Page text
All diets were assigned by a completely randomized design. Data were analyzed one-way analysis of variance (ANOVA) in SPSS version 18.0 (SPSS Inc., Chicago, IL, USA). When ANOVA identified differences among groups, the difference in means was compared with Duncan’s multiple range tests. Statistical significance was determined at P < 0.05. Weight gain results were fitted to broken line models for the estimation of optimal dietary protein level (Fig. 1). Data are presented as mean ± SD. Percentage data were arcsine transformed before analysis.
The results of growth performance, feed utilization, and survival are shown in Table 2. The average survival was 86.9, 85.2, and 86.9% for trials 1, 2, and 3, respectively. In trial 1, the growth performance was not affected by the dietary protein levels. However, PER was significantly higher in shrimp fed P30 diet compared to those fed P40, P45, and P50 diets. In trial 2, significantly higher growth rate was observed in shrimp fed P35 diet compared to shrimp fed P25 diet. FCR was significantly lower in shrimp fed P35 and P40 diets than that in shrimp exposed to P25 diet. Shrimp exposed to P25, P30, and P35 diets showed significantly higher PER compared to those fed P45 and P50 diets. In trial 3, P25 diet resulted in significantly lower growth rate than other experimental diets. FCR was significantly higher in shrimp fed P25 diet than other experimental diets. PER was significantly higher in shrimp fed P30 diet compared to that of shrimp fed P25, P40, P45, and P50 diets.
As shown in Table 3, significantly higher moisture content was observed in P25 group than in other groups in trial 1. In trial 3, moisture was significantly higher in P25 and P50 than in P30, P40, and P45 groups. Whole-body protein was significantly lower in P25 group than that in other groups.

[Dataset excerpts]
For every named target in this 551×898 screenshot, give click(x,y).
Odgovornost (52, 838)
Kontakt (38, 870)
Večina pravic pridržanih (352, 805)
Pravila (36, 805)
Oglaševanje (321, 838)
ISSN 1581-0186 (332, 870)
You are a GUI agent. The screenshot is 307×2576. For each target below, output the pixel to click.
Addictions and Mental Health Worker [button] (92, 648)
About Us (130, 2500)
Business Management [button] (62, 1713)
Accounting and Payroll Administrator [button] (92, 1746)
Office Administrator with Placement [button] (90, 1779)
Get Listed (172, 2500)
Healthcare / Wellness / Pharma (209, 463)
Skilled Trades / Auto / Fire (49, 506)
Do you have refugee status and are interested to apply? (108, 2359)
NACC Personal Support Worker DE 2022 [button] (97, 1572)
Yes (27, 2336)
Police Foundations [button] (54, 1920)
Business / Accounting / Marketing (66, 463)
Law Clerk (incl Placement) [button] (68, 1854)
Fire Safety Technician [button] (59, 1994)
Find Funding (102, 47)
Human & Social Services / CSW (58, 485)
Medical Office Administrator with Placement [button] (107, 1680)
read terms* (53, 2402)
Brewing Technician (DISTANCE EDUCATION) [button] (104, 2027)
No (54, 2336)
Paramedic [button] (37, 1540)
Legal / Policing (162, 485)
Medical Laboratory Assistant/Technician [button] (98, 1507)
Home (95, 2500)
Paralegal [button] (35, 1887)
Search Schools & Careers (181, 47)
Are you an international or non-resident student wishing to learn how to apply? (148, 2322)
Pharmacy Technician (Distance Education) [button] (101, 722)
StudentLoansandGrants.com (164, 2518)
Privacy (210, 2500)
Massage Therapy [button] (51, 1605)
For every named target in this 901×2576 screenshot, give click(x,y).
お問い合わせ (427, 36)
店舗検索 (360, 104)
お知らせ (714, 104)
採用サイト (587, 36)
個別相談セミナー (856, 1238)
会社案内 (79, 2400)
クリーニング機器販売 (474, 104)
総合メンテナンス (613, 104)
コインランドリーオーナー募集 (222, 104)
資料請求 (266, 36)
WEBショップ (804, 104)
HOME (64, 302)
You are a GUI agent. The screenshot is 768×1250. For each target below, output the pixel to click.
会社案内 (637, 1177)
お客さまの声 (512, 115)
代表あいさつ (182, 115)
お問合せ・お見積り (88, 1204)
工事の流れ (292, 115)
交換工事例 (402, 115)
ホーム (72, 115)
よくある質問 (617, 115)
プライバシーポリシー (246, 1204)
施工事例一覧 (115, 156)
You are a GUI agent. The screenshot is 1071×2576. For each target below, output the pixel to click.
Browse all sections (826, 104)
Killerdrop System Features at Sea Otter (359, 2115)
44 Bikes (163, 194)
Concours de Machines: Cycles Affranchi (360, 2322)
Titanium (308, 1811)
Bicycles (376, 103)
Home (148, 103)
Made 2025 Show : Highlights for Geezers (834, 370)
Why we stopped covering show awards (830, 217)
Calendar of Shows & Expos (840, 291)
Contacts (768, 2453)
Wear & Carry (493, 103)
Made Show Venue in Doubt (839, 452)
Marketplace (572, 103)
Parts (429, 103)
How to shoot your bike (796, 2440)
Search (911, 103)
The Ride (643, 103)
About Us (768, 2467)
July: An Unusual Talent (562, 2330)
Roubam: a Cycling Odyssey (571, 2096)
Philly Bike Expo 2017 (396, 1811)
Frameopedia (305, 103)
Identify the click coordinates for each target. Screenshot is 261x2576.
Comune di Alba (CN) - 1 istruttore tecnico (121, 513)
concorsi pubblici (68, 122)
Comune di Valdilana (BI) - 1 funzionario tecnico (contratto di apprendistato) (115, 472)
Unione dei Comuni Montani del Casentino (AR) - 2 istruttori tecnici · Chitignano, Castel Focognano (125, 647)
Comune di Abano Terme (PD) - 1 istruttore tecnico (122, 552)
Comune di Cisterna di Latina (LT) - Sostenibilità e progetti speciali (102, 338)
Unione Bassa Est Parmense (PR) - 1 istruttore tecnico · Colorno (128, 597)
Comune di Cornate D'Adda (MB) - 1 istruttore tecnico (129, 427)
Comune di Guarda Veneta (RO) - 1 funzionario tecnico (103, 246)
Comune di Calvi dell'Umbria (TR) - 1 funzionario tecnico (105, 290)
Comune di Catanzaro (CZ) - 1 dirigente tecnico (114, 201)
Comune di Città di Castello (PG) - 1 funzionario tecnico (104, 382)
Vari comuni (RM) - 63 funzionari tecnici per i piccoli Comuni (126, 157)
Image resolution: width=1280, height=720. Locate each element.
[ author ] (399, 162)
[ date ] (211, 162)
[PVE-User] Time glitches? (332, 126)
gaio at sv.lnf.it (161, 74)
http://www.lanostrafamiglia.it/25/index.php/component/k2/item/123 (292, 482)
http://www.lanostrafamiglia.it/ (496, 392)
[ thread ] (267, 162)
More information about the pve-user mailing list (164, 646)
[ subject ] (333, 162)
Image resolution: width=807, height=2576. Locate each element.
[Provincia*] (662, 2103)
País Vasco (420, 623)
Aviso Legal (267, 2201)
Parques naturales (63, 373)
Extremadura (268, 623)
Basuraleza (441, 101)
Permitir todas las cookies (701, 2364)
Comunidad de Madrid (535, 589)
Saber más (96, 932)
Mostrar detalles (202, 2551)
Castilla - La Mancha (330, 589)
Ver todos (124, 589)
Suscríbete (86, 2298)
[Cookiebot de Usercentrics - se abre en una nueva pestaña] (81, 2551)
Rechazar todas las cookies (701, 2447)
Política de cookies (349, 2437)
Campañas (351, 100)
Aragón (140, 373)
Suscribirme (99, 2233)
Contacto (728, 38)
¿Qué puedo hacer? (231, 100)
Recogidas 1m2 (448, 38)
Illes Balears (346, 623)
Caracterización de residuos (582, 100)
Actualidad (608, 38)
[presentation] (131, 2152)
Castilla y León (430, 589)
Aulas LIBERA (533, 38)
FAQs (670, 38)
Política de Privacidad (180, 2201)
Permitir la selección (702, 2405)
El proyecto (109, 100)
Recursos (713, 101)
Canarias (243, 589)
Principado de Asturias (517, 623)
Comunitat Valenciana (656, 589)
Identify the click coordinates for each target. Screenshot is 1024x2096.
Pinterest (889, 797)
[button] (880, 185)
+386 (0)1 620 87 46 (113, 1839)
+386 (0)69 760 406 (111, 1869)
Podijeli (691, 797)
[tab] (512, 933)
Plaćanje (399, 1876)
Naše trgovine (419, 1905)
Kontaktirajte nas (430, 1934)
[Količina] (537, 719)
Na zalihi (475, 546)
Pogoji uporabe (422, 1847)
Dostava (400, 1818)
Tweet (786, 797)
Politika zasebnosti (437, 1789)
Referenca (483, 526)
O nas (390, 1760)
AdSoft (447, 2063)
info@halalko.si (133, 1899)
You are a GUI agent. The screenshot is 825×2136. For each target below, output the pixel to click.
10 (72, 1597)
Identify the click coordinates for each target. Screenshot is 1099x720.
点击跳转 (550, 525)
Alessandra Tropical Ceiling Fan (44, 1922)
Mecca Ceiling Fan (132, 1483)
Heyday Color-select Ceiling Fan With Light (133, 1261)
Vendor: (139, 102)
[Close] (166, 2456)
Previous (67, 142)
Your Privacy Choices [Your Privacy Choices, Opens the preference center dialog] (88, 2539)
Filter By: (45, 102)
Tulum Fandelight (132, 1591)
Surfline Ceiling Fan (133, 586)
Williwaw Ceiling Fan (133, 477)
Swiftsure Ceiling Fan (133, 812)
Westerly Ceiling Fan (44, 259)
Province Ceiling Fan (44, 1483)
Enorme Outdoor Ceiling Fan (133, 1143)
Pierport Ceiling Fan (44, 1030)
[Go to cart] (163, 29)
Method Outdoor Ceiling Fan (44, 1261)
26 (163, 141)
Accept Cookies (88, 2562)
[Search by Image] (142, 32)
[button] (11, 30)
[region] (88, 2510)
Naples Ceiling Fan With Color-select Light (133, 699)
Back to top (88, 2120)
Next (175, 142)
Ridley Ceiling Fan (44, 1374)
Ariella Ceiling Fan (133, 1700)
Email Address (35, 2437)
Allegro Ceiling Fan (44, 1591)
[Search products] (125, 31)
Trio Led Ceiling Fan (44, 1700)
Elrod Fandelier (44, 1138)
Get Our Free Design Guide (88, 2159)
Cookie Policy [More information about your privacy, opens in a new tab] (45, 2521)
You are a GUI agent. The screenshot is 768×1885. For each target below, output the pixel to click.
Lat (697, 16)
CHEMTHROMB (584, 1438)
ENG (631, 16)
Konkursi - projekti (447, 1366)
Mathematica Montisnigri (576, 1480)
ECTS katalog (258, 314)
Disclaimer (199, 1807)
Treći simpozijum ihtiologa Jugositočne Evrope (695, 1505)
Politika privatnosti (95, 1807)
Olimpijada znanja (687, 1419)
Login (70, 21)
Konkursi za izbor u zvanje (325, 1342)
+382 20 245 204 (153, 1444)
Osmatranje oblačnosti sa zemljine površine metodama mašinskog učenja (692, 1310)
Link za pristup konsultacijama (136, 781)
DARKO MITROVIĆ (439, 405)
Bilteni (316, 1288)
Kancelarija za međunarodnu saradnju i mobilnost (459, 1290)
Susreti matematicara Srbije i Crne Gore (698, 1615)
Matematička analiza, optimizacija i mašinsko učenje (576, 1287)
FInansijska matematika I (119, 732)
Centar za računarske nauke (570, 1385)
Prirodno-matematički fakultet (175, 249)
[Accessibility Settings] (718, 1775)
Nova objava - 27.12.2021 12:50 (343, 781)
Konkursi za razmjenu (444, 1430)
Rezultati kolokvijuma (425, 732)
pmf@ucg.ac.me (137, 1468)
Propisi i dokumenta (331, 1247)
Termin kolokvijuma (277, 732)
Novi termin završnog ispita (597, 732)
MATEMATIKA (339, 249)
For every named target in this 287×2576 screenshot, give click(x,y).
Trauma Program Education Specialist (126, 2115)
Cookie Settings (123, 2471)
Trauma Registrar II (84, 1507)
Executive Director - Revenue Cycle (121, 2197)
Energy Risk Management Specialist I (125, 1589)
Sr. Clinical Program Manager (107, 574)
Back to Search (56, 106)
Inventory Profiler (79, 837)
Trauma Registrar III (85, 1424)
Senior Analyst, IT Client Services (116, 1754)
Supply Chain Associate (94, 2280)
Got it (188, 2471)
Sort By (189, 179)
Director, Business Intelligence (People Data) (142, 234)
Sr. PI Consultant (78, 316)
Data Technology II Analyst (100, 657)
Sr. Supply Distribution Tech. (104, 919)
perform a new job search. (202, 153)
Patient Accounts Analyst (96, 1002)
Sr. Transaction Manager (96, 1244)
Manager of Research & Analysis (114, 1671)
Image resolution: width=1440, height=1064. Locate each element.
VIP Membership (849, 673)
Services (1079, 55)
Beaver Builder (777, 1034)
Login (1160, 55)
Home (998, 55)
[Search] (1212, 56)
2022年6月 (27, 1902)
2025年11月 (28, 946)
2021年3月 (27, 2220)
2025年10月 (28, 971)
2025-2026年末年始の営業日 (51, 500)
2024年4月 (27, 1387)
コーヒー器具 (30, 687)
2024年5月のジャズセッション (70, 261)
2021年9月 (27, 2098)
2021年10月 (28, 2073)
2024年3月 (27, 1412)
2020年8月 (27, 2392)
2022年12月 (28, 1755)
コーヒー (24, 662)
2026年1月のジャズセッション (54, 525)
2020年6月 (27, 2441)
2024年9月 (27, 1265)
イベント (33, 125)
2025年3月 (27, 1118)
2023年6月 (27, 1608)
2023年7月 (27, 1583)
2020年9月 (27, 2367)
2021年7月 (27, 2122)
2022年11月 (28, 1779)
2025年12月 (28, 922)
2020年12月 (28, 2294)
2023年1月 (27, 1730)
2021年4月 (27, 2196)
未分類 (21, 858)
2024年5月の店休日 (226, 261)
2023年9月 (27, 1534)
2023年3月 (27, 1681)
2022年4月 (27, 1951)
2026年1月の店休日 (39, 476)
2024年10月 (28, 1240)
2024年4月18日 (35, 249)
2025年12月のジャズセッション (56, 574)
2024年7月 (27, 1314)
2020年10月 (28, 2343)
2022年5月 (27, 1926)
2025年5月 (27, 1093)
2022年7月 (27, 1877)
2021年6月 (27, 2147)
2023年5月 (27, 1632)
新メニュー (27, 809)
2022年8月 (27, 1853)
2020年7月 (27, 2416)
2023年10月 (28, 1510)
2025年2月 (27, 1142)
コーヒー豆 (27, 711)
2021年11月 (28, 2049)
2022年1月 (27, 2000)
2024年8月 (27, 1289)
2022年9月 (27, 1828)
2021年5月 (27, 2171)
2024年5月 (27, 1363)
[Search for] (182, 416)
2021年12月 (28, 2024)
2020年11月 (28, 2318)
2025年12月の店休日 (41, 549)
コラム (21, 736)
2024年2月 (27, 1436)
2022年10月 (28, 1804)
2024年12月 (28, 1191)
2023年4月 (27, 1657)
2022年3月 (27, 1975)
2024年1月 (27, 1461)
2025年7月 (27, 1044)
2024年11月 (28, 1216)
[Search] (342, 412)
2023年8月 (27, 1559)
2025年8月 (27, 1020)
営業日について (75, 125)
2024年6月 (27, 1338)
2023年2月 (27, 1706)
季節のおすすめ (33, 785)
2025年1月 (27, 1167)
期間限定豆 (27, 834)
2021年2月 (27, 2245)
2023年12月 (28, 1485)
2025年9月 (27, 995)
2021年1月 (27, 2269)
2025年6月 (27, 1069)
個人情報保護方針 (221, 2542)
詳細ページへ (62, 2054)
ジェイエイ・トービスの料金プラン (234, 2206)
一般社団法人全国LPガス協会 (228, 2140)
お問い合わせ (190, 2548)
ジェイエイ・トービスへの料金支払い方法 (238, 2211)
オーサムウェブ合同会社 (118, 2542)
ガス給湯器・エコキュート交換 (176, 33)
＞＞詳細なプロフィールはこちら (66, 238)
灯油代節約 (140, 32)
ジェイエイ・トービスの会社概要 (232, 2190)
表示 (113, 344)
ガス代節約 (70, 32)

Task item
Pick up the text on dietary protein levels for shrimp after its last sentence and continue it.

Exercise result
Broken line analysis of growth data indicates that the optimal levels of crude protein would be 34.5, 35.6, and 32.2% in diets for small, medium, and large (juvenile, sub-adult, and adult stages) shrimp, respectively.
Growth and feed utilization of aquatic animals fed purified diets are normally lower than those of the animals exposed to practical diets (Kim et al. 1991). Nonetheless, the use of purified diets is inevitable for the study of nutrient requirements. In the present study, fish meal as an attractant and gelatin and casein as purified ingredients were used as the main protein sources. The semi-purified experimental diets were readily accepted by the shrimp during the whole feeding trials. The growth of the shrimp was equal to or better than that reported for similar-sized L. vannamei exposed to formulated diets in which no purified ingredients are used. Smith et al. (1985) conducted three feeding trials with similar-sized groups of L. vannamei and found 0.21, 0.15, and 0.10 g body increase per day for 4.0, 9.8, and 20.8 g sized groups, respectively. Rosas et al. (2001) reported daily body increase of 0.04 and 0.13 g for 0.3 and 1.5 g sized groups of L. vannamei, respectively. Xia et al. (2010) also reported a daily body increase of approximately 0.10 g in 6.2 g sized L. vannamei. These previous studies (Smith et al. 1985; Rosas et al. 2001; Xia et al. 2010) had used all practical diets for the feeding trials. In the present study, higher growth was observed as calculated as daily body increase of 0.11, 0.17, and 0.15 for 0.65, 4.81, and 10.5 g sized groups of L. vannamei, although semi-purified diets were used. Therefore, the semi-purified diet in the present study seems to be formulated nutritionally well balanced to support optimal growth of juvenile, sub-adult, and adult sized of L. vannamei.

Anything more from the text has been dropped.